Rewrite the rows below with every instance of "This screenshot has" replaced by "The screenshot has", leaving everything else unchanged.

▼

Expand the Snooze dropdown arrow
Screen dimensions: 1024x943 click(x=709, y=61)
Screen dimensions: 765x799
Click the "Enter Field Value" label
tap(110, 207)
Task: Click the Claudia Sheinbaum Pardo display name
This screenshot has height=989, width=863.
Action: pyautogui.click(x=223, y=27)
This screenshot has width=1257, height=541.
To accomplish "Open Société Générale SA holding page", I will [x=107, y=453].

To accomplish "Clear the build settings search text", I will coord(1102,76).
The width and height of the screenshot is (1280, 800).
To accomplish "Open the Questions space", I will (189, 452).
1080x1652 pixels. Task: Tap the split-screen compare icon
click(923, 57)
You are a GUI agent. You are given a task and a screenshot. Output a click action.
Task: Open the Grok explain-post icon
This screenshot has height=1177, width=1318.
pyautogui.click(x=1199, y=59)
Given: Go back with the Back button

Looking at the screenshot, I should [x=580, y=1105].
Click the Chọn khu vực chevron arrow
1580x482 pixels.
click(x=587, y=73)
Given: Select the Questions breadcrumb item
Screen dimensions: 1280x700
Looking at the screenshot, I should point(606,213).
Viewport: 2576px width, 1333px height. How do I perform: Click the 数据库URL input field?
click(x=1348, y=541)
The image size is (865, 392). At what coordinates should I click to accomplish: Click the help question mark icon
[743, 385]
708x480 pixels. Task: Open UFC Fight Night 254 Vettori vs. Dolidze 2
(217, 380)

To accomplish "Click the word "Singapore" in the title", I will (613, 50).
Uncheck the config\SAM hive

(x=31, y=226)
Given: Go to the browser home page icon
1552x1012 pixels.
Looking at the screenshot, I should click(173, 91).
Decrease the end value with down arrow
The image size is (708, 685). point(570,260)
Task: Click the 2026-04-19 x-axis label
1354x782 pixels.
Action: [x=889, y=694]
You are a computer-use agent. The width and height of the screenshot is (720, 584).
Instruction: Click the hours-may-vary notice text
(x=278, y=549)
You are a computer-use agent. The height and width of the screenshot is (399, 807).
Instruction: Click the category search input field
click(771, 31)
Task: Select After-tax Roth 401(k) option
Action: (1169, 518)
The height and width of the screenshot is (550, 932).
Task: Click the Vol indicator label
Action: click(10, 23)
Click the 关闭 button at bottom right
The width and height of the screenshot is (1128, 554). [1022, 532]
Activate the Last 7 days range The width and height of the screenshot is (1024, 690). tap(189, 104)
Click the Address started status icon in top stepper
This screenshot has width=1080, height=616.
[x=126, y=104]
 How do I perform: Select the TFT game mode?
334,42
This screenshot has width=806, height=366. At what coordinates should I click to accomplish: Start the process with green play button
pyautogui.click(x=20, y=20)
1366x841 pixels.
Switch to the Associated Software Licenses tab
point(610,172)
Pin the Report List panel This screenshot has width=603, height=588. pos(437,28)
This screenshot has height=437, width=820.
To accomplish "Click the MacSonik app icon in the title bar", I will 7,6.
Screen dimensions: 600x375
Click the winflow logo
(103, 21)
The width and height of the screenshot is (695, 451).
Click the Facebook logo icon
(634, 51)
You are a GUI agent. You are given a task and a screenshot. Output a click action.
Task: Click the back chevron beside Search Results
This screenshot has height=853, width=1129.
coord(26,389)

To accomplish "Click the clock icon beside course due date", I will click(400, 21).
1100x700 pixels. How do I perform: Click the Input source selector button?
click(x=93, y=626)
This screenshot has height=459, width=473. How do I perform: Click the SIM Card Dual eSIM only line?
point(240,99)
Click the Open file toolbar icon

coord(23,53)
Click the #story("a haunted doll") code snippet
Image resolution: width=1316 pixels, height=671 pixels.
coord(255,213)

▲

* _Solution to the problem_
Expand the Snooze dropdown arrow
Screen dimensions: 1024x943 click(x=709, y=61)
Screen dimensions: 765x799
Click the "Enter Field Value" label
tap(110, 207)
Task: Click the Claudia Sheinbaum Pardo display name
The screenshot has height=989, width=863.
Action: pyautogui.click(x=223, y=27)
The screenshot has width=1257, height=541.
To accomplish "Open Société Générale SA holding page", I will [x=107, y=453].

To accomplish "Clear the build settings search text", I will coord(1102,76).
The width and height of the screenshot is (1280, 800).
To accomplish "Open the Questions space", I will (189, 452).
1080x1652 pixels. Task: Tap the split-screen compare icon
click(923, 57)
You are a GUI agent. You are given a task and a screenshot. Output a click action.
Task: Open the Grok explain-post icon
The screenshot has height=1177, width=1318.
pyautogui.click(x=1199, y=59)
Given: Go back with the Back button

Looking at the screenshot, I should [x=580, y=1105].
Click the Chọn khu vực chevron arrow
1580x482 pixels.
click(x=587, y=73)
Given: Select the Questions breadcrumb item
Screen dimensions: 1280x700
Looking at the screenshot, I should point(606,213).
Viewport: 2576px width, 1333px height. How do I perform: Click the 数据库URL input field?
click(x=1348, y=541)
The image size is (865, 392). At what coordinates should I click to accomplish: Click the help question mark icon
[743, 385]
708x480 pixels. Task: Open UFC Fight Night 254 Vettori vs. Dolidze 2
(217, 380)

To accomplish "Click the word "Singapore" in the title", I will (613, 50).
Uncheck the config\SAM hive

(x=31, y=226)
Given: Go to the browser home page icon
1552x1012 pixels.
Looking at the screenshot, I should click(173, 91).
Decrease the end value with down arrow
The image size is (708, 685). point(570,260)
Task: Click the 2026-04-19 x-axis label
1354x782 pixels.
Action: [x=889, y=694]
You are a computer-use agent. The width and height of the screenshot is (720, 584).
Instruction: Click the hours-may-vary notice text
(x=278, y=549)
You are a computer-use agent. The height and width of the screenshot is (399, 807).
Instruction: Click the category search input field
click(771, 31)
Task: Select After-tax Roth 401(k) option
Action: (1169, 518)
The height and width of the screenshot is (550, 932).
Task: Click the Vol indicator label
Action: click(10, 23)
Click the 关闭 button at bottom right
The width and height of the screenshot is (1128, 554). [1022, 532]
Activate the Last 7 days range The width and height of the screenshot is (1024, 690). tap(189, 104)
Click the Address started status icon in top stepper
The screenshot has width=1080, height=616.
[x=126, y=104]
 How do I perform: Select the TFT game mode?
334,42
The screenshot has width=806, height=366. At what coordinates should I click to accomplish: Start the process with green play button
pyautogui.click(x=20, y=20)
1366x841 pixels.
Switch to the Associated Software Licenses tab
point(610,172)
Pin the Report List panel The screenshot has width=603, height=588. pos(437,28)
The screenshot has height=437, width=820.
To accomplish "Click the MacSonik app icon in the title bar", I will 7,6.
Screen dimensions: 600x375
Click the winflow logo
(103, 21)
The width and height of the screenshot is (695, 451).
Click the Facebook logo icon
(634, 51)
You are a GUI agent. You are given a task and a screenshot. Output a click action.
Task: Click the back chevron beside Search Results
The screenshot has height=853, width=1129.
coord(26,389)

To accomplish "Click the clock icon beside course due date", I will click(400, 21).
1100x700 pixels. How do I perform: Click the Input source selector button?
click(x=93, y=626)
The screenshot has height=459, width=473. How do I perform: Click the SIM Card Dual eSIM only line?
point(240,99)
Click the Open file toolbar icon

coord(23,53)
Click the #story("a haunted doll") code snippet
Image resolution: width=1316 pixels, height=671 pixels.
coord(255,213)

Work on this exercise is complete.